4. Miss Anne McIntosh (Vale of York): What recent representations she has received on the rural postal network. [90935]

The Secretary of State for Trade and Industry (Ms Patricia Hewitt): DTI Ministers and officials regularly receive representations from a wide range of people and organisations about postal services and the network, including rural post offices.

Miss McIntosh : I understand that a rural post office is defined as one that serves a community of fewer than 10,000 people. As the right hon. Lady will be aware, the Vale of York has a number of post offices serving such communities. Royal Mail has written to me this week and assured me that there is a downward trend in post office closures, from 125 in the same six-month period last year to 65 this year, but that is still a very high figure. Will she take a personal interest in reopening post offices in villages, such as Sessay, where a young couple operates a farm shop—appropriate premises and people—and take a favourable view? Will she also give the House an assurance that the red post box in rural communities will continue for ever?
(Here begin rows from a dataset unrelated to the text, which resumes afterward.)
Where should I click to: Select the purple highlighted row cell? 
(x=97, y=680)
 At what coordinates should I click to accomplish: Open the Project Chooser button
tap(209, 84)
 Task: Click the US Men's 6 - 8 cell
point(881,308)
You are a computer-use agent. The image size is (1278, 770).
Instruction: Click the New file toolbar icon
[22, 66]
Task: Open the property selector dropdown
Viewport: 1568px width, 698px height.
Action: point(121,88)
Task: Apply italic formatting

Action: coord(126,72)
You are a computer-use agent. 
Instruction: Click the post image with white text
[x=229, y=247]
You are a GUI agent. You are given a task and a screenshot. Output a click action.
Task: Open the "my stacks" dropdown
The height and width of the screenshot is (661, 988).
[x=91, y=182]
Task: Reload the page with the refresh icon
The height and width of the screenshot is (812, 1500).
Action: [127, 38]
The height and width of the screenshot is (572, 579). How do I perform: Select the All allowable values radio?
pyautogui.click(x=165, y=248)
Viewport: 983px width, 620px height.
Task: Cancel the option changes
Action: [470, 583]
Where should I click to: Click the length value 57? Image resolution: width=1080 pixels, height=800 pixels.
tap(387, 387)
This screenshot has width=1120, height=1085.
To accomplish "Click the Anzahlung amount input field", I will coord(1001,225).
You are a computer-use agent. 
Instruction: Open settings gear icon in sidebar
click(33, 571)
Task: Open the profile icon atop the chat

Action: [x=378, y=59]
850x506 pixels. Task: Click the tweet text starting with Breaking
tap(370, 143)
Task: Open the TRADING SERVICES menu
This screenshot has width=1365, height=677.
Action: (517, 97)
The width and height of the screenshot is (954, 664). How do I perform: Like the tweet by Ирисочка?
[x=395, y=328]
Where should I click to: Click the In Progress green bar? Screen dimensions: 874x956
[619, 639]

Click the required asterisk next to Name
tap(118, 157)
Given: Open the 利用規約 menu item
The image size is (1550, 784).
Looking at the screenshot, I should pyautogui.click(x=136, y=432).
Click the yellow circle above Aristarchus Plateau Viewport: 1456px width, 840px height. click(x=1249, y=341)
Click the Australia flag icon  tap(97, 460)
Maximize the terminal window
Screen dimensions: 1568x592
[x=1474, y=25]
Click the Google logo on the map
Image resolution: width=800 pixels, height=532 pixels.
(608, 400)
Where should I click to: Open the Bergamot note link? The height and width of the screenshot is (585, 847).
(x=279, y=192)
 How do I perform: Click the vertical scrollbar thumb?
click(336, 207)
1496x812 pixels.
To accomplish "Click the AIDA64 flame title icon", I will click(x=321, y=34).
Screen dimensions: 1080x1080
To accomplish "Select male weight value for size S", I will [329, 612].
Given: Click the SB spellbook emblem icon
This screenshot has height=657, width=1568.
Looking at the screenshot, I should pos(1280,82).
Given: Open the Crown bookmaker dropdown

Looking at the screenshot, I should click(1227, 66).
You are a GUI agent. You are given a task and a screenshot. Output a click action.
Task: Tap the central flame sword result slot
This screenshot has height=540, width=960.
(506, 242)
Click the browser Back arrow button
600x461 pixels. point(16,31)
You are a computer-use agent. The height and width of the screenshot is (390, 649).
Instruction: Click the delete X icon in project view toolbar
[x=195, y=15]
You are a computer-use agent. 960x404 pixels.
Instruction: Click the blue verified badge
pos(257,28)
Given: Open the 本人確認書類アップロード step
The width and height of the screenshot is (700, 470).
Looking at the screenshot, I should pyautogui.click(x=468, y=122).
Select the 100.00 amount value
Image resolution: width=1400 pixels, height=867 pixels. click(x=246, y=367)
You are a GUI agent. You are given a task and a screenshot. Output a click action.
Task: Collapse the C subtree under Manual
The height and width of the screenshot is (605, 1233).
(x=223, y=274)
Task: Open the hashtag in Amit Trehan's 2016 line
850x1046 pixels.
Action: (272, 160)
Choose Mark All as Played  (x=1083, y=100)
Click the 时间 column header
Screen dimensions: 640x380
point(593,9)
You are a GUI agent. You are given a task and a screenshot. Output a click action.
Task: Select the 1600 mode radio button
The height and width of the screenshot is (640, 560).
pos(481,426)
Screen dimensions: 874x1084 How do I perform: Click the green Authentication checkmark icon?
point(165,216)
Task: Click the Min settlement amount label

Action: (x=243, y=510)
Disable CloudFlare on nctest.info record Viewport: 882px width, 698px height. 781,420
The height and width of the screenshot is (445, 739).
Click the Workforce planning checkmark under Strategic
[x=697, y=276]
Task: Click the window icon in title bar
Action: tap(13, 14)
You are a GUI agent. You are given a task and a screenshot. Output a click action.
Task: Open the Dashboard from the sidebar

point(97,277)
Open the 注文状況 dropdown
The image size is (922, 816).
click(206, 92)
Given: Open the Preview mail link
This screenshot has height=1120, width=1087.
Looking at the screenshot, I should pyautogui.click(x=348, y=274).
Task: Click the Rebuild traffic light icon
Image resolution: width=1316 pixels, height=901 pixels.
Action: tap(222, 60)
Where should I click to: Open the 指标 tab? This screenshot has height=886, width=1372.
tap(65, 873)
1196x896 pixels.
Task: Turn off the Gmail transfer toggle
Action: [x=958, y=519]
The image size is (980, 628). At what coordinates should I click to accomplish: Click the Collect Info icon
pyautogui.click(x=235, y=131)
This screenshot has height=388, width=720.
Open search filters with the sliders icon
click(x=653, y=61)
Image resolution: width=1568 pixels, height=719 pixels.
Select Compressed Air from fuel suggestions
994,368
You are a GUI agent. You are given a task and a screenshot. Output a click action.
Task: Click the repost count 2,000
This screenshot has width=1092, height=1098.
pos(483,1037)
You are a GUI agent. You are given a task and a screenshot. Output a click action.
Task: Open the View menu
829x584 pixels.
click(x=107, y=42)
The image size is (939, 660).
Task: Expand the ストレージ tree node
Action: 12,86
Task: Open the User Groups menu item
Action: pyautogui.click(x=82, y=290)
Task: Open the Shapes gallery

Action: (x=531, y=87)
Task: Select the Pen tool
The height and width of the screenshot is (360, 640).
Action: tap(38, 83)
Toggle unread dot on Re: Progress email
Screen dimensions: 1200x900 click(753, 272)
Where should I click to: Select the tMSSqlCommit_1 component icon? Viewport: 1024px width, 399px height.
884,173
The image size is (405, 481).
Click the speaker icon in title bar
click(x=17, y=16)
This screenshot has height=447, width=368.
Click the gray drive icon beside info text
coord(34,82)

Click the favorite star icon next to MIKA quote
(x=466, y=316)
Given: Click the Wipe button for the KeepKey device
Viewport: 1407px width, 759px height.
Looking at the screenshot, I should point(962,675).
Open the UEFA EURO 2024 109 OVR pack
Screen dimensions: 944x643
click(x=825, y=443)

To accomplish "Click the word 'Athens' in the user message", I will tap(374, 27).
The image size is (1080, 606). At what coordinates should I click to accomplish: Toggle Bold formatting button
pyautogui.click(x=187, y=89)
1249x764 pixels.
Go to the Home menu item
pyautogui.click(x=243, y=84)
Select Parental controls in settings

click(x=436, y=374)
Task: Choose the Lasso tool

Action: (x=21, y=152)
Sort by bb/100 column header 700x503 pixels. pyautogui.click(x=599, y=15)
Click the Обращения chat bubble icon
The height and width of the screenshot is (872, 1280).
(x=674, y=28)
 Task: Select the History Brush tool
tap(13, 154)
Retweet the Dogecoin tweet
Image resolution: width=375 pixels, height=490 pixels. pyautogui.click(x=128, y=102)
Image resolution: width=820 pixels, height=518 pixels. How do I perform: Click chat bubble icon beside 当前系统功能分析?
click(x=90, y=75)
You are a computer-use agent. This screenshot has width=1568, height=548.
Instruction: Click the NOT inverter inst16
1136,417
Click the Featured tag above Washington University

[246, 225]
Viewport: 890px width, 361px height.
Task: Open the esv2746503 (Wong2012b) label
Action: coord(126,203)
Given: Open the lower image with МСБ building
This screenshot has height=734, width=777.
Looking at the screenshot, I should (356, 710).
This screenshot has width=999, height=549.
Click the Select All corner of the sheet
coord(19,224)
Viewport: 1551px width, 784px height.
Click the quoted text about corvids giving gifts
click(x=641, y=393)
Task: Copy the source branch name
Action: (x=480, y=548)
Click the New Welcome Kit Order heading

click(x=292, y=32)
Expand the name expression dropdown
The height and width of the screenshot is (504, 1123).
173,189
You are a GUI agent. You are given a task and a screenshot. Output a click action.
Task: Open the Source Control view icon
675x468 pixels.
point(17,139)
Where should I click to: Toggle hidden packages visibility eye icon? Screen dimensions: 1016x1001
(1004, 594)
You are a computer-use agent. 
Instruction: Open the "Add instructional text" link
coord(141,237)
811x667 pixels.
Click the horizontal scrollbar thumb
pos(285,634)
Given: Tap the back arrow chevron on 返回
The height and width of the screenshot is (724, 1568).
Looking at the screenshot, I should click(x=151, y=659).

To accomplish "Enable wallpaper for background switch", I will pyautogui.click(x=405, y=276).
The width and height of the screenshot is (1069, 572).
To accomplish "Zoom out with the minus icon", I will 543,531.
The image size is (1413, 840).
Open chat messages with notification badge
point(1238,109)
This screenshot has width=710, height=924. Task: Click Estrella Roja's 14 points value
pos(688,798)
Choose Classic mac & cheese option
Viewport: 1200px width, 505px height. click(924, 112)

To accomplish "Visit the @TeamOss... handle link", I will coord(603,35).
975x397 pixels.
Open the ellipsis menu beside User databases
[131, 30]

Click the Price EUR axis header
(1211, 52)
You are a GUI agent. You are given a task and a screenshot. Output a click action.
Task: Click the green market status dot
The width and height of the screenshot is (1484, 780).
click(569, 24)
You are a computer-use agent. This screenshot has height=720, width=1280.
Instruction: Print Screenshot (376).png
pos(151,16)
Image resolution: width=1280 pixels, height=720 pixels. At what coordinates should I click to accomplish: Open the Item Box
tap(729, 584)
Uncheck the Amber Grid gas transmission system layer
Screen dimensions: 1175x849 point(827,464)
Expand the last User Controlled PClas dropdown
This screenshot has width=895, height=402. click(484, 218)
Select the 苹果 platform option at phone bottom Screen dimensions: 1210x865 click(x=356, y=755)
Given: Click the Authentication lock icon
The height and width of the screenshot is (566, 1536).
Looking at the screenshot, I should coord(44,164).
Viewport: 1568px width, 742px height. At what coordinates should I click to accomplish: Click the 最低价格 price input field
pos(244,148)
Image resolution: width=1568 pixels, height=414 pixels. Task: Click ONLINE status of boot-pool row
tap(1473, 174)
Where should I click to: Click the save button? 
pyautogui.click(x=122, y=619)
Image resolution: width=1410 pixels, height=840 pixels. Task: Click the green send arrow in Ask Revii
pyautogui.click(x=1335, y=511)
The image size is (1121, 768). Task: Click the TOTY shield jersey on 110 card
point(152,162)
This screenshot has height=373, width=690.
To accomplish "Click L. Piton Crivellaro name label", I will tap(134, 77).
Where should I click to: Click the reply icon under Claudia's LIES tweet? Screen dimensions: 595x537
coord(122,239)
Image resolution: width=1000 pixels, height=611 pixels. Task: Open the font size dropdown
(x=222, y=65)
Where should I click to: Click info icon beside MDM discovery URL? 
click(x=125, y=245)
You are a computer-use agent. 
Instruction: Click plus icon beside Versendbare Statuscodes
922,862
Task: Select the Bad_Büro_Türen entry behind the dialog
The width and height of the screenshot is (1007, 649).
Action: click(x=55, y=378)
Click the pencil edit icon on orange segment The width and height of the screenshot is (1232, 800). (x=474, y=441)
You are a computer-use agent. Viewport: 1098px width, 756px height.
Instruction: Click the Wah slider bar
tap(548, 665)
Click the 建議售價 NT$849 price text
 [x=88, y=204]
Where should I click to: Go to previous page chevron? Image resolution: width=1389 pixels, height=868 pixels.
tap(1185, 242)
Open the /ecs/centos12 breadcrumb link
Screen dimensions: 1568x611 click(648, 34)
Ms Hewitt: I am sure that, like me, the hon. Lady will welcome the fact that post office closures in Yorkshire have fallen from 50 a year to just 21. The #450 million of new funding for rural post offices recently announced to the House will ensure that we can continue to reduce the number of rural post office closures—something that the Conservative Government never did—so I hope that the hon. Lady will welcome that. She referred to a village post office in particular, and of course I will ensure that Post Office management take a very close look at that because the fund that they are already making available, along with more of the #450 million that we are putting into rural post offices, is precisely designed to help to keep open and, in some cases, reopen rural sub-post offices by combining them with village shops, pubs or other community facilities. We have had a great deal of success already, and I will look specifically at the village that she mentions.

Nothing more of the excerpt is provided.